11月29日にサントリーホールで庄司紗矢香さん(ピアノ伴奏:イタマール・ゴラン)のバイオリンリサイタルを聴いてきた。演奏曲目は、シューマン作曲のヴァイオリン・ソナタ第1番イ短調、ショスタコーヴィチ作曲のヴァイオリン・ソナタ、R.シュトラウス作曲のヴァイオリン・ソナタ変ホ長調であった。
庄司さんはその年齢と童顔のため何をやってもサプライズとして受け取られてしまう部分があり損をしているように感じているのだが、今日の衣装は南フランスの田舎の農婦風で二階席の遠目からは成熟した大人の女性を感じさせるものとなっていて、演奏内容との間に違和感がなかった。

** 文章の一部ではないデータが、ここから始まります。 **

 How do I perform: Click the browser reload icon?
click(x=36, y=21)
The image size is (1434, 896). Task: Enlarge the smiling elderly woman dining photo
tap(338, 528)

1曲目のシューマンは、冒頭から一気に聴衆を惹きつけてしまう演奏に心地よく浸った。2曲目のショスタコーヴィチは、バイオリンとピアノによる劇という感じでホールの聴衆もそれに没頭していて、演奏を聴きながらこの曲をここまで弾ける演奏家はそうはいないだろうと思った。演奏後はブラボーの嵐となったが、恥ずかしながら小生でさえ叫んでしまいたいほどであった。また、第2楽章は津軽三味線を思わせるようなところがあり面白いなと感じた。休憩後のR.シュトラウスではまさにソプラノ歌手が歌うような演奏に酔いしれた。アンコールはバルトーク、シューマン(だったかな?)、ドボルザークの3曲であったが、特にバルトークのルーマニア円舞曲(これも?であるが)は気に入ってしまった。バルトークには好きな曲が多いが演奏を聴いていて無伴奏ソナタも聞いてみたいなと思った。

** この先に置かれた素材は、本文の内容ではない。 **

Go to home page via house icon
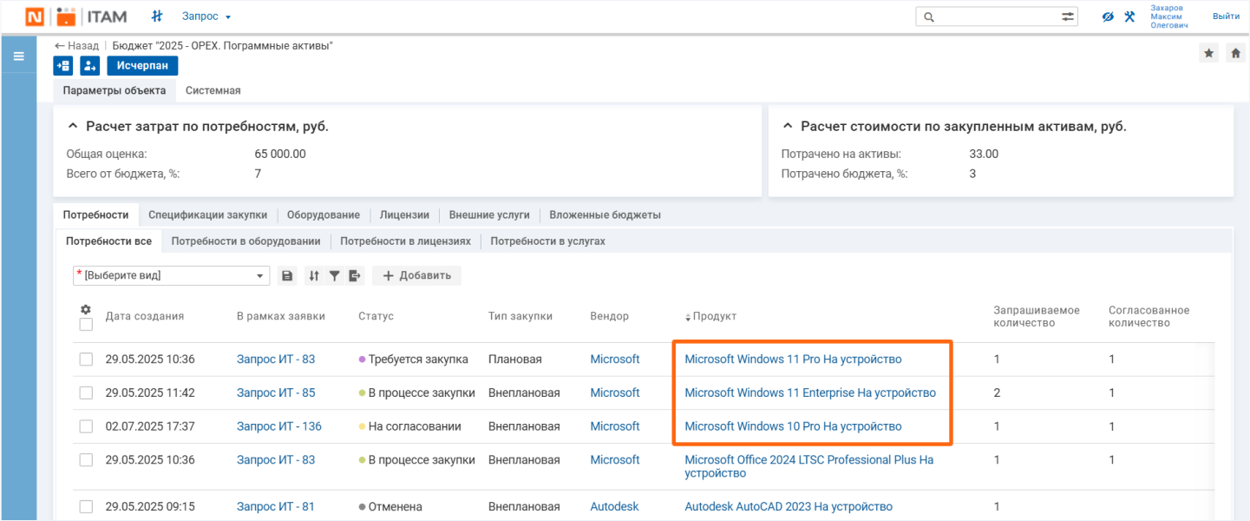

庄司さんの演奏は、作曲家の書いた楽譜を脚本のように読み解いてそれを現時点の彼女として全身全霊で劇のように演じている、というように感じる。多分それが彼女の演奏スタイルなのではなかろうか。今後さらに彼女の内面が変化していく過程を聴いてみたい気がした。ただちょっと気になったのは、人気絶頂の彼女のリサイタルとしては客の入りが満席とはならなかった点である。彼女の演奏スタイルに食傷気味の人もいるのかもしれないなと感じたのであった。最後に、イタマール・ゴランさんのピアノ伴奏は素晴らしかった。彼なしには今日の庄司さんの演奏はなしえなかったのではないか・・・。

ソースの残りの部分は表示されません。